Now what happens when we go to something like micro nutrients, well there are nine essential amino acids, that gives us 30^9, a very large number (19683000000000). So even in an ideal case where all other confounding variables were isolated, you would still need an enormous test population (actually two or three, control/placebo groups as well).

This is why Prof. John Ionidies says: "Risk-conferring nutritional combinations may vary by an individual’s genetic background, metabolic profile, age, or environmental exposures. Disentangling the potential influence on health outcomes of a single dietary component from these other variables is challenging, if not impossible" [my emphasis], John P. A. Ioannidis, MD, DSc, The Challenge of Reforming Nutritional Epidemiologic Research

What does that mean in practice? It means that all research based on observational data done today vastly underestimates the amount of data they need. Yep, nothing published is good science. Sugar is bad for you? Fat is good? Eggs? Vaccines?

But wait you say, that can't be, I know somethings work. Gravity seems to be true and it is based on observational data (at least at first it was).

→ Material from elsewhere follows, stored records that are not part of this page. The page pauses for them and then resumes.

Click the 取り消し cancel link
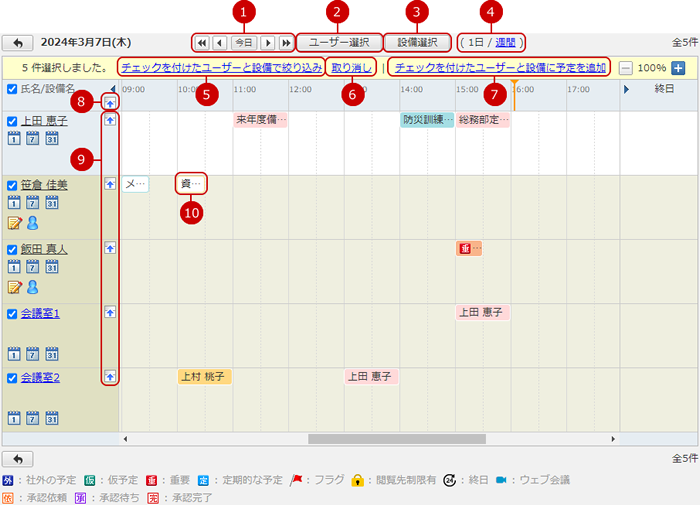Screen dimensions: 700x505 click(350, 68)
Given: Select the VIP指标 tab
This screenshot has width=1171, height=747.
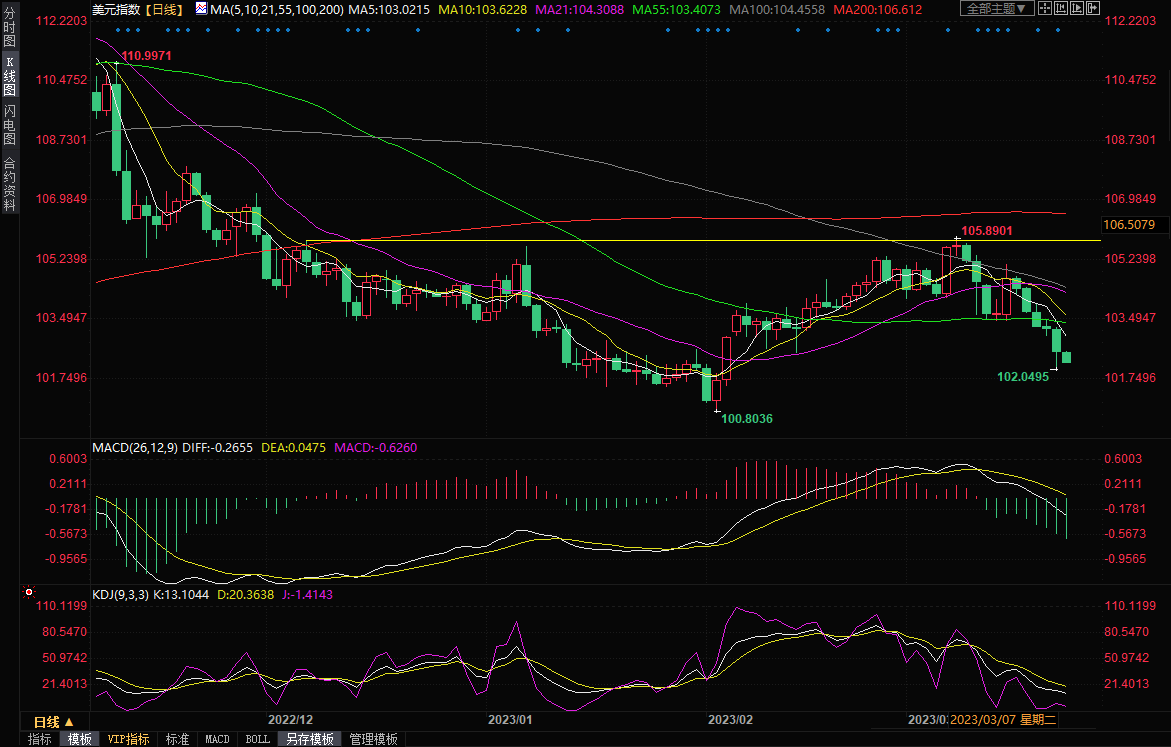Looking at the screenshot, I should tap(129, 739).
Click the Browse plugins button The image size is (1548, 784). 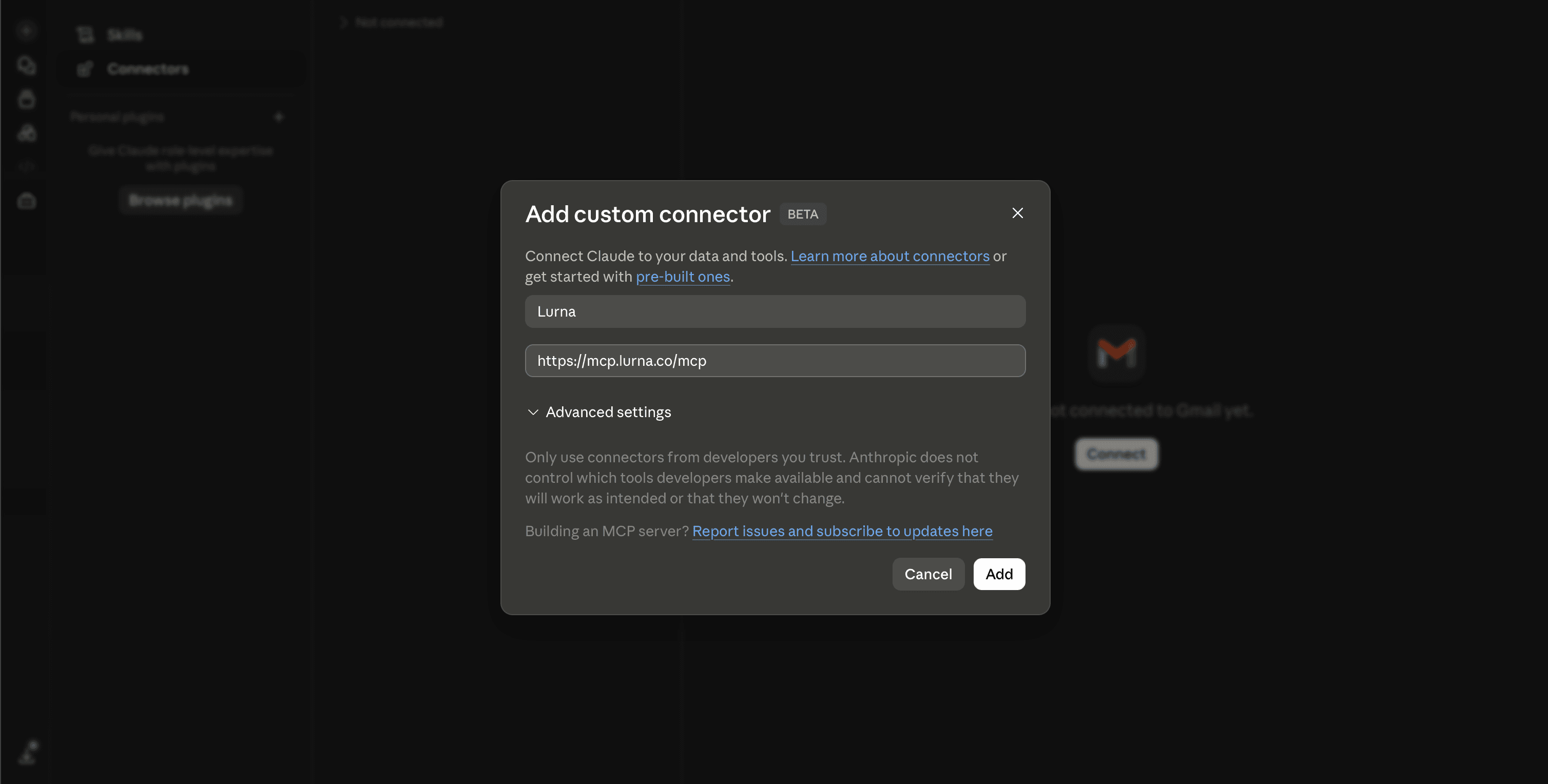(x=180, y=200)
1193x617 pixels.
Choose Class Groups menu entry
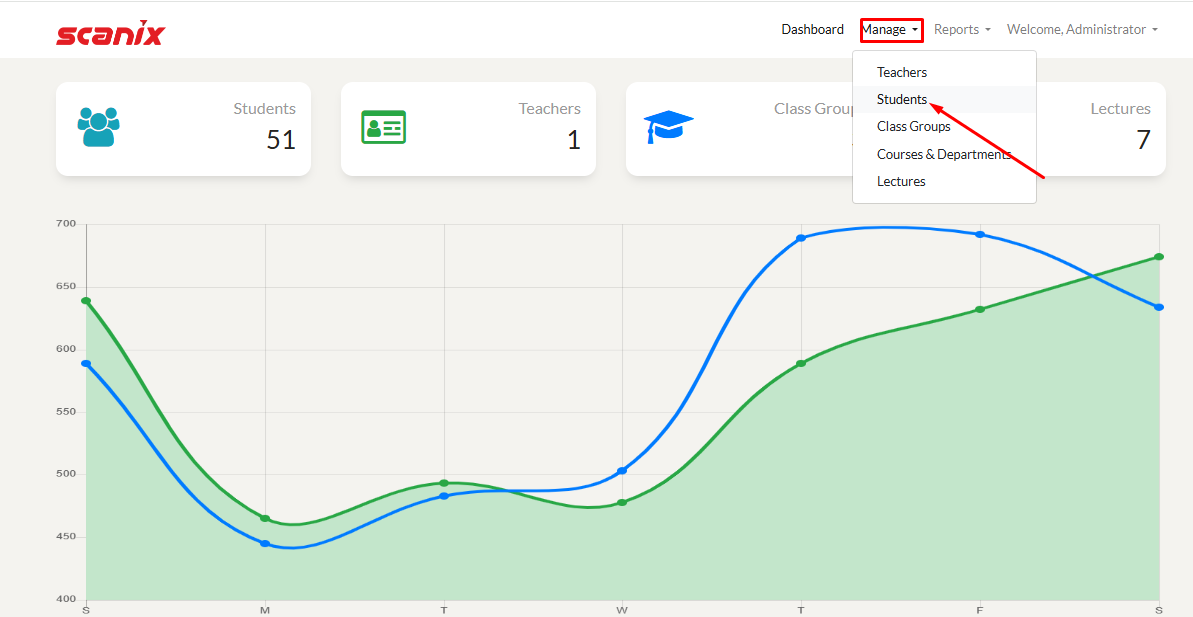point(914,126)
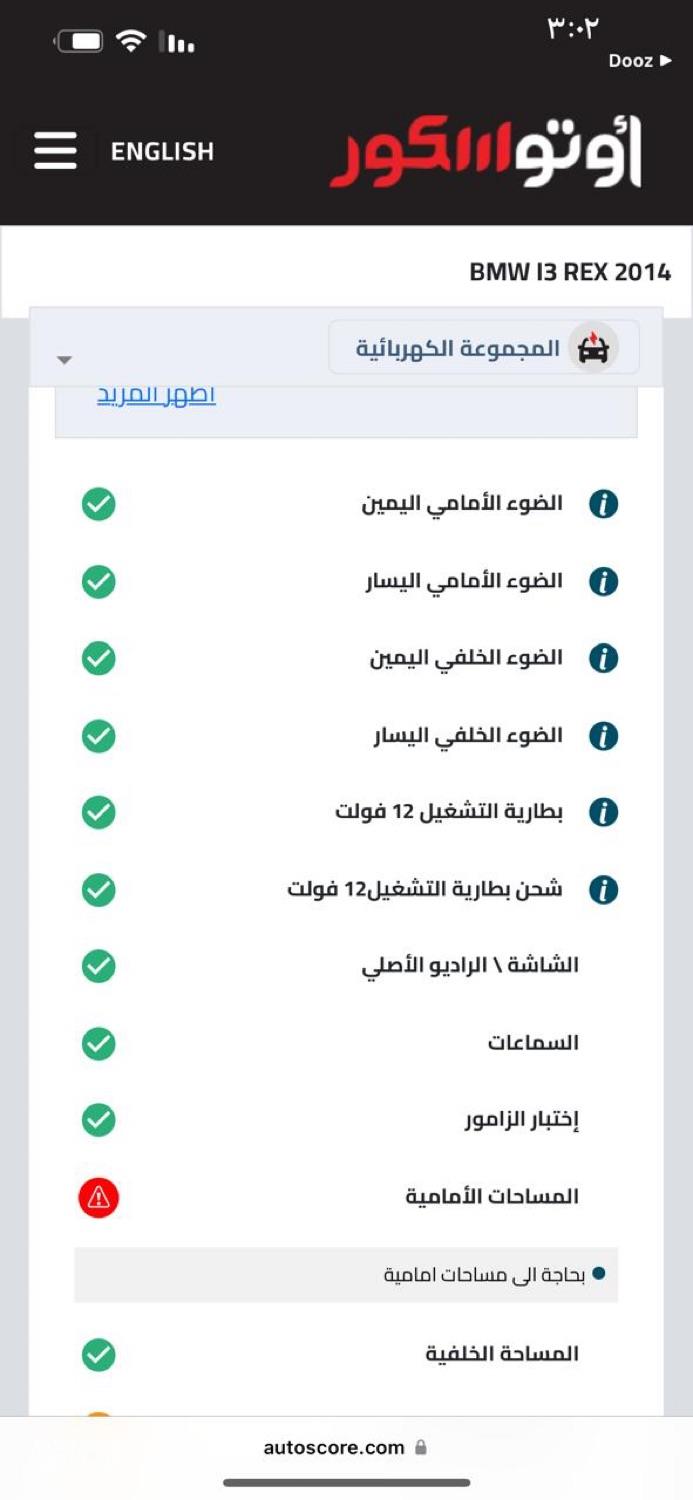Viewport: 693px width, 1500px height.
Task: Click the car icon beside المجموعة الكهربائية
Action: [594, 348]
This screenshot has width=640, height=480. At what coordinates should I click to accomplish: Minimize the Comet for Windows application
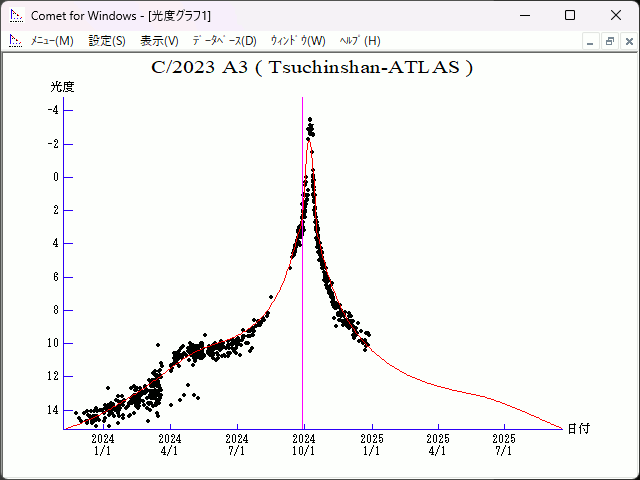[x=524, y=15]
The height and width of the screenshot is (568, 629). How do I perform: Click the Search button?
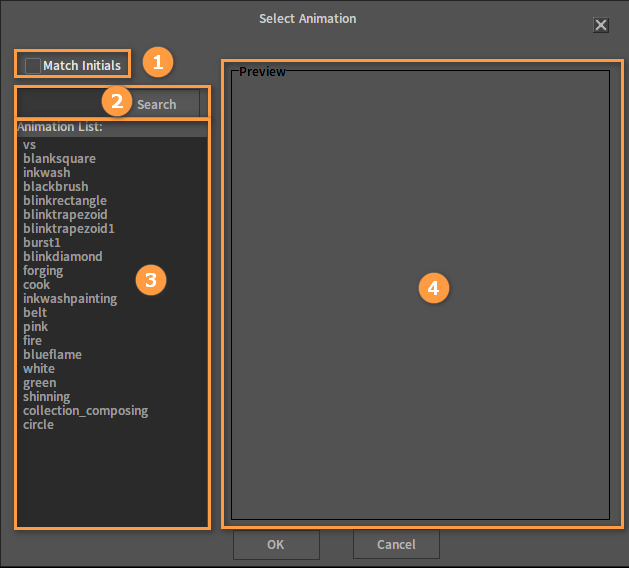click(156, 104)
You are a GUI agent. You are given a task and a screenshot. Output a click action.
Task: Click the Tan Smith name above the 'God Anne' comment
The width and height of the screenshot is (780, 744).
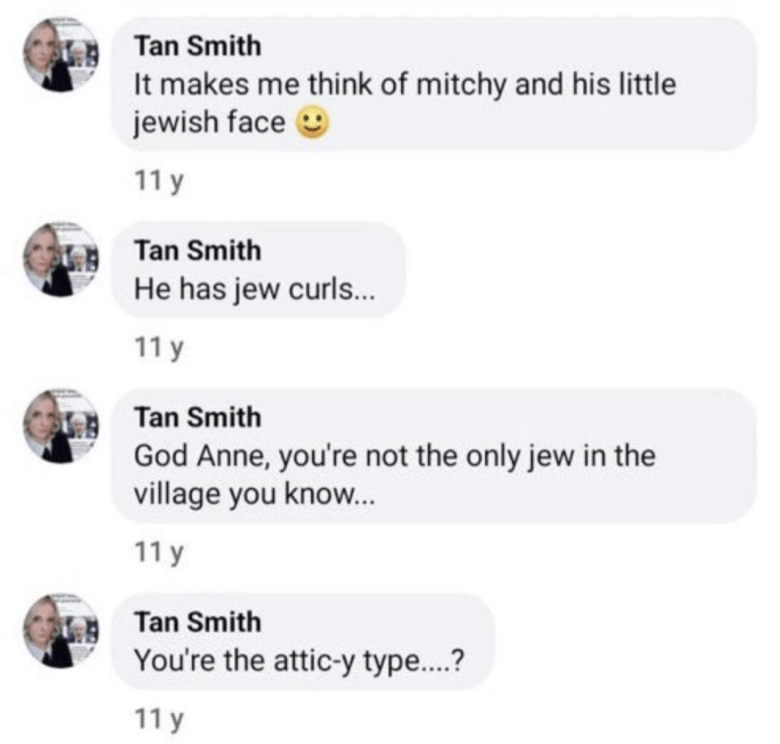point(197,417)
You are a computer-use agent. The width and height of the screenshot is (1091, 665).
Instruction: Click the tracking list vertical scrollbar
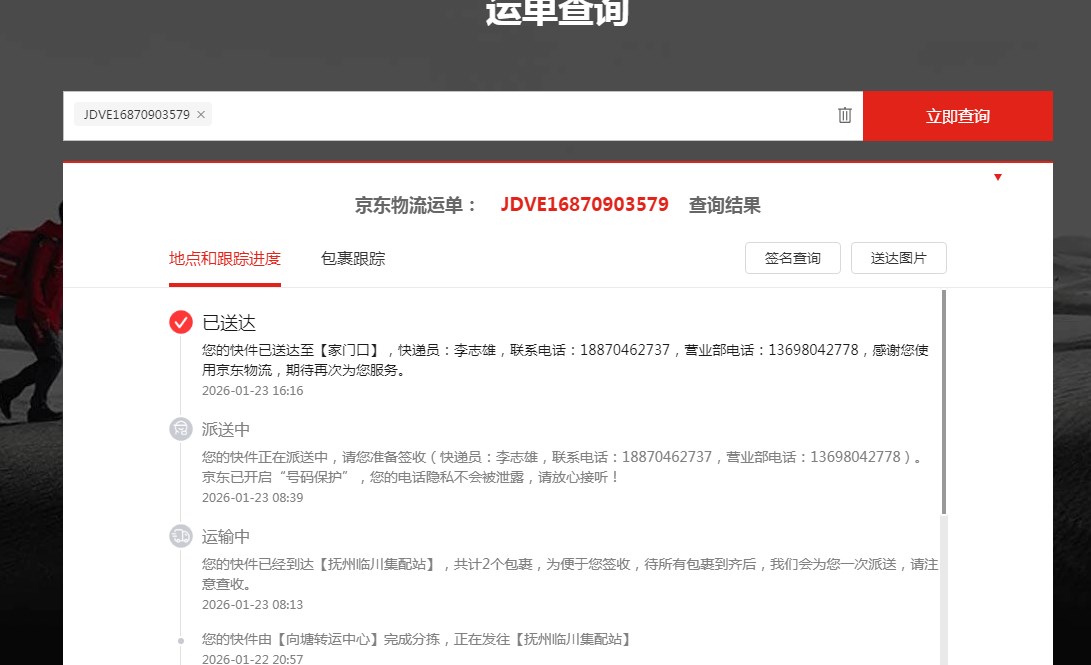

There are two answers to this, first our subjective definition of truth, gravity is true, is bolstered by a good argument. We perceive the fact as being true if we have confidence in the fact, and even bad data science provides confidence.

But the better answer is that when we analyze gravity we simplify the problem space, it ends up being a single dimensional problem, and we don't need that many observations, thirty is enough.

Wait, gravity is complicated, just measuring the canon ball vs. the musket ball confused lots of people, including Galileo. There are factors such as wind resistance that confound the variables and confuse the measurements. But we simplified.

The trick to simplification is abstraction. Going up a level of representation....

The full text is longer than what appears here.